Foreign Secretary Boris Johnson told Italy’s economic development minister that Italy would give Britain access to the single market after Brexit “because you don’t want to lose prosecco exports.”
“I said, ‘no way.’ He said, ‘you’ll sell less prosecco.’ I said, ‘OK, you’ll sell less fish and chips, but I’ll sell less prosecco to one country and you’ll sell less to 27 countries.’ Putting things on this level is a bit insulting,” Calenda said.
The Italian minister’s comments offer some insight into the alarm with which some European officials are observing the British government’s wrangling over Brexit. Johnson has already caused uproar in Europe this week, after telling a Czech newspaper that the UK would likely leave the EU’s customs union but remain in the single market.
Countries within the customs union trade with each other tariff-free, and set import tar riffs on other nations, but are unable to strike their own, individual free trade deals with countries outside the bloc. Johnson’s suggestion was that the UK could retain access to the single market with the benefits of free-trade, but leave the customs union so he could strike up free trade deals with countries outside the bloc.

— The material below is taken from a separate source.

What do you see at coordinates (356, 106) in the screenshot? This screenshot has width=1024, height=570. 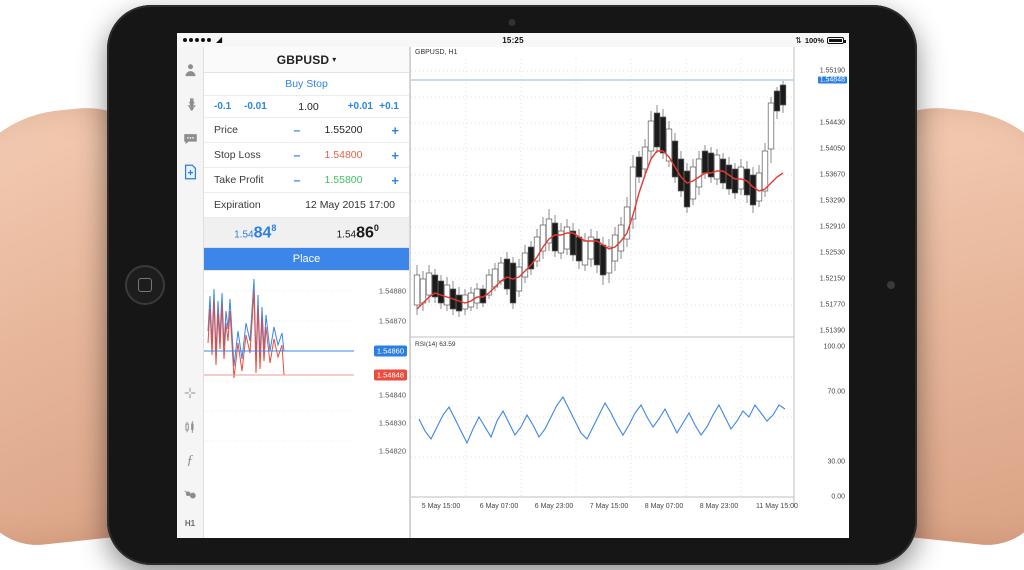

The question of whether to remain in the customs union has divided Prime Minister Theresa May’s cabinet. Johnson, along with pro-Brexit ministers David Davis and Liam Fox, wants to leave, but Chancellor Philip Hammond has urged caution.
Dutch finance minister Jeroen Dijsselbloem responded by saying that Johnson’s claims were “intellectually impossible, and politically unavailable.”
On Tuesday, Prime Minister Theresa May was forced to deny commissioning a leaked report which said that another 30,000 officials would be required to deal with the huge task of leaving the European Union.
Calenda warned that the UK’s debate over Brexit risked becoming dominated by internal tussles within the Conservative party. “There’s lots of chaos and we don’t understand what the position is,” he said.
“It’s all becoming an internal UK debate, which is not OK.” He said the country “needs to sit down, put its cards on the table and negotiate.”
“Somebody needs to tell us something, and it needs to be something that makes sense,” he said. “You can’t say that it’s sensible to say we want access to the single market but no free circulation of people. It’s obvious that doesn’t make any sense whatsoever.”